Related to the idea of remaining competitive in the workplace, Atkinson (2008) found that male cosmetic surgery patients reframed cosmetic procedures from a passive act to an active endeavour and a form of masculine character building. Interestingly, the men Atkinson interviewed also described cosmetic procedures as “a vehicle for fitting in [and a] technique for building self-esteem” (ibid: 75). Moreover, the male cosmetic surgery patients indicated the desire for a ‘socially common body’ and emphasised that they wanted to “fade into the crowd as a ‘regular’ guy” (ibid). This wish for a ‘normal’ body can be found across cosmetic surgery marketing messages and in women’s accounts of undergoing cosmetic procedures (e.g. see Fraser 2003; Mendelson 2013; Orbach 2009; Woodstock 2001).

Notes

  • 1 H. G. Liddell &C R. Scott. ‘A Greek-English Lexicon’, 9th ed., digitised by the Perseus Project.
  • 2 The cosmetic surgery industry also grew substantially before 2003; however, the British Association of Aesthetic Plastic Surgeons (BAAPS) started recording the number of surgical procedures conducted in the UK in 2003.
  • 3 Breast implants produced by the French company Poly Implant Prothese (PIP) were banned in 2010 as it transpired the implants were manufactured with unapproved (industrial-grade) silicone gel. In 2012 the Poly Implant Prothese (PIP) breast implants: Final report of the Expert Group, led by former NHS Medical Director Sir Bruce Keogh, was published. This report highlighted the unsafe nature of the implants, noting that they are “significantly more likely to rupture or leak silicone than other implants” (Department of Health 2012: 1).

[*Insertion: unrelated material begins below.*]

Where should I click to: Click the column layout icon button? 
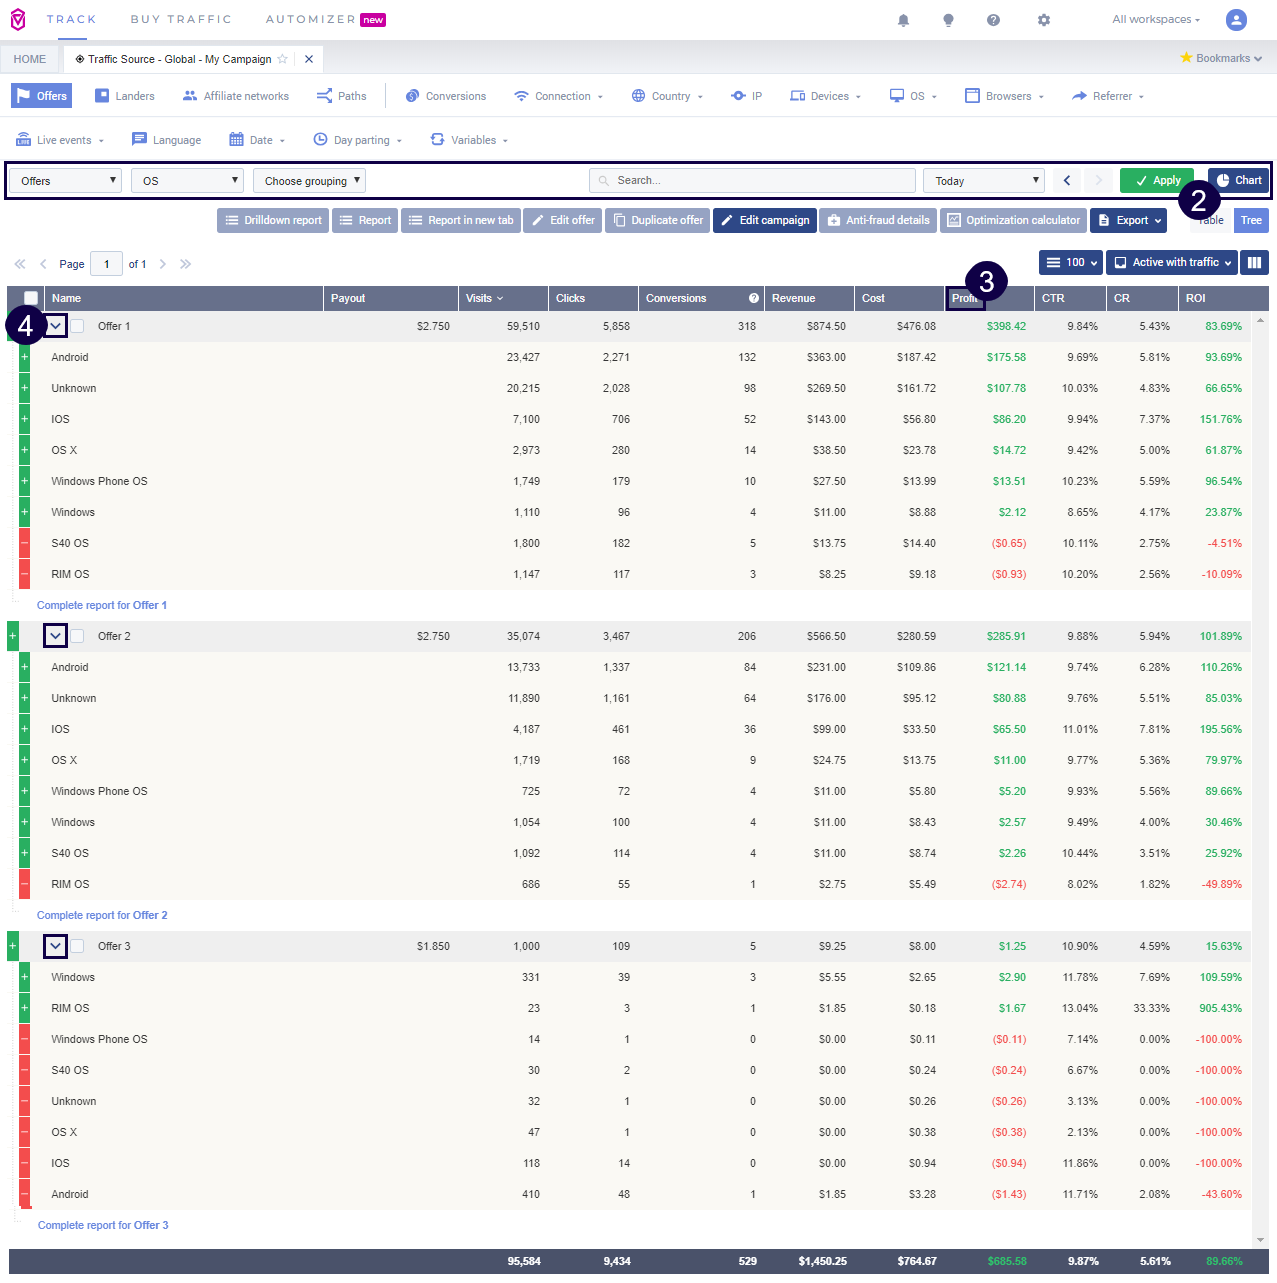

  • 4 According to the International Society of Hair Restoration Surgery (2015: 10), 85% of all hair restoration surgery patients are male.
  • 5 Personal correspondence with Dr Greg Williams (10 January 2017).
  • 6 In Belgium, for example, advertising for cosmetic procedures was (re)banned in 2014. Moreover, France banned the advertising of cosmetic procedures in 2005. However, despite the bans, it has proved impossible to counter marketing on the Internet, “which [makes] regulation difficult at a time where most advertising is done online” (Nigel Mercer, former president of BAAPS, quoted in Tungate 2011: 208).
  • 7 As no official documents have been released for the Cosmetic Surgery (Standards of Practice) Bill, the transcript of the ‘Motion for leave to bring in a Bill’, which was put forward on 19 October 2017, was used here.
  • 8 The NHS is available to all UK residents and is free to access (except for some charges relating to prescriptions, optical services, and dental services). For details on how the NHS is funded, see www.kingsfund.org.uk/projects/nhs- in-a-nutshell/how-nhs-funded
  • 9 See for example the controversy surrounding Josie Cunningham’s breast enlargement, which was financed by the NHS (cf. Winter 2013).
  • 10 It is worth noting here that in one study, conducted by Harris-Moore (2014: 18), the medical side of non-invasive procedures was foregrounded. Although this result was surprising, Harris-Moore offered the explanation that by drawing on cosmetic surgery, the non-invasive procedures were imbued with a sense of effectiveness and “powerfulness”.
  • 11 Currently anyone in the UK can administer non-surgical cosmetic procedures such as Botox injections, chemical peels, and laser hair removal (see Save Face’s “Laws and regulations for the non-surgical cosmetic industry”).